TASK OBJECTIVE:
The lines to find are those in the entries that hold the word "Given"; copy every one of them.

INPUT:
+++++

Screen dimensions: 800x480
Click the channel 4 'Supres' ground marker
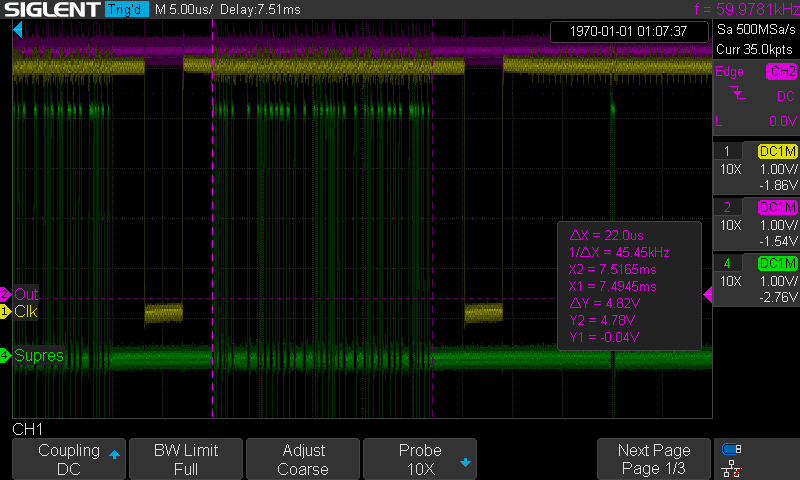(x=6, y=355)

+++++

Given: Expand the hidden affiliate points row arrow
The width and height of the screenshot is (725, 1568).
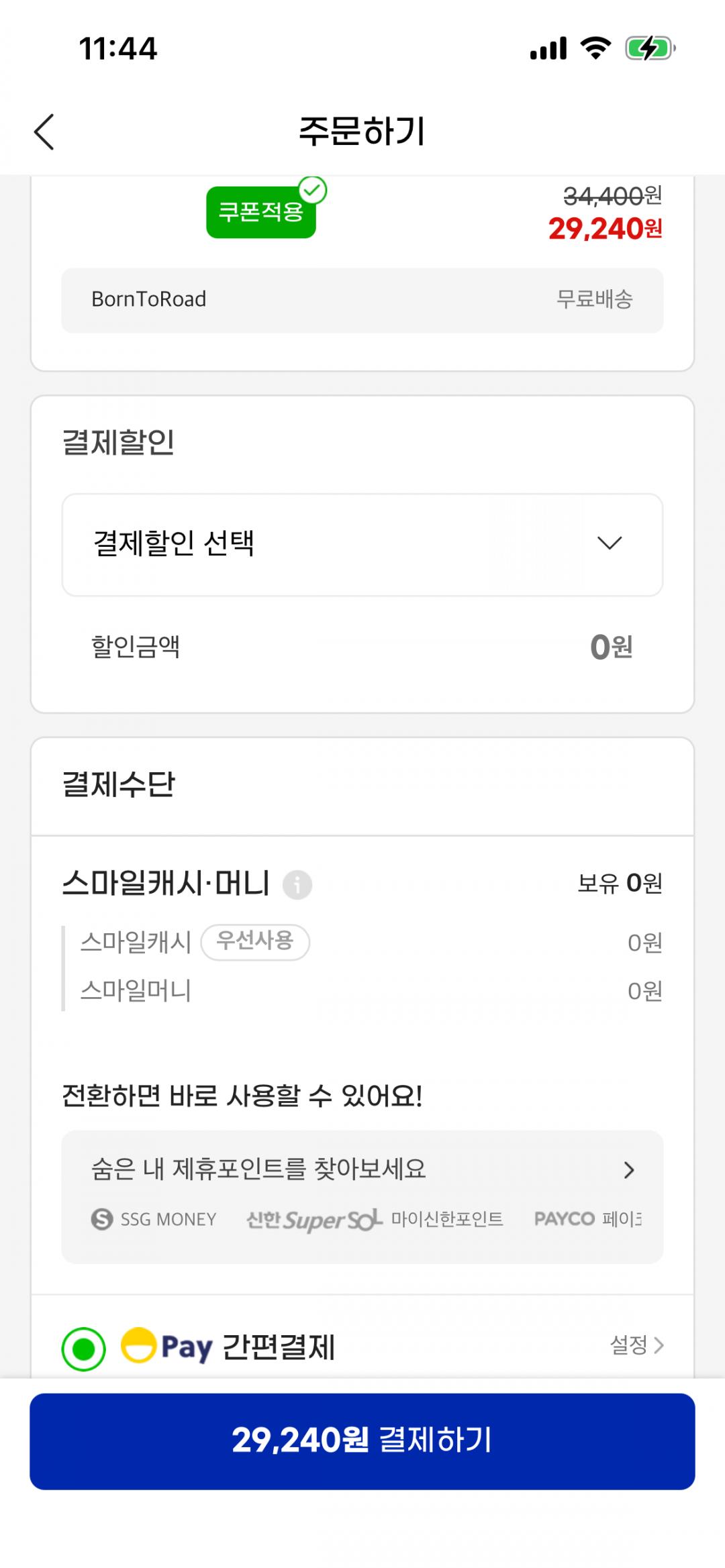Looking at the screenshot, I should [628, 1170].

+++++

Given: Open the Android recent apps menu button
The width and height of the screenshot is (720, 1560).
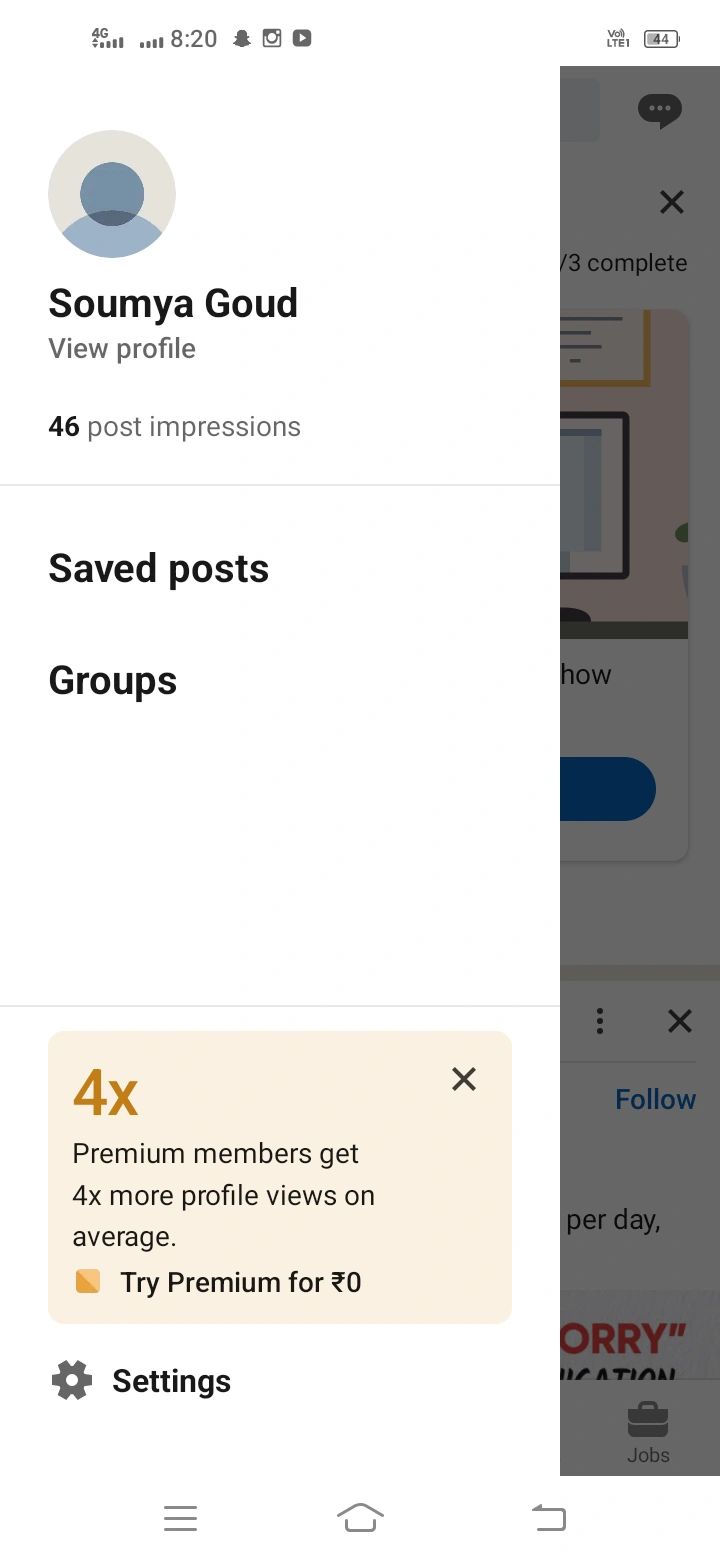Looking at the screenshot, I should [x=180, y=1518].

+++++

THE ANSWER:
Given: Expand the hidden affiliate points row arrow
Given: Open the Android recent apps menu button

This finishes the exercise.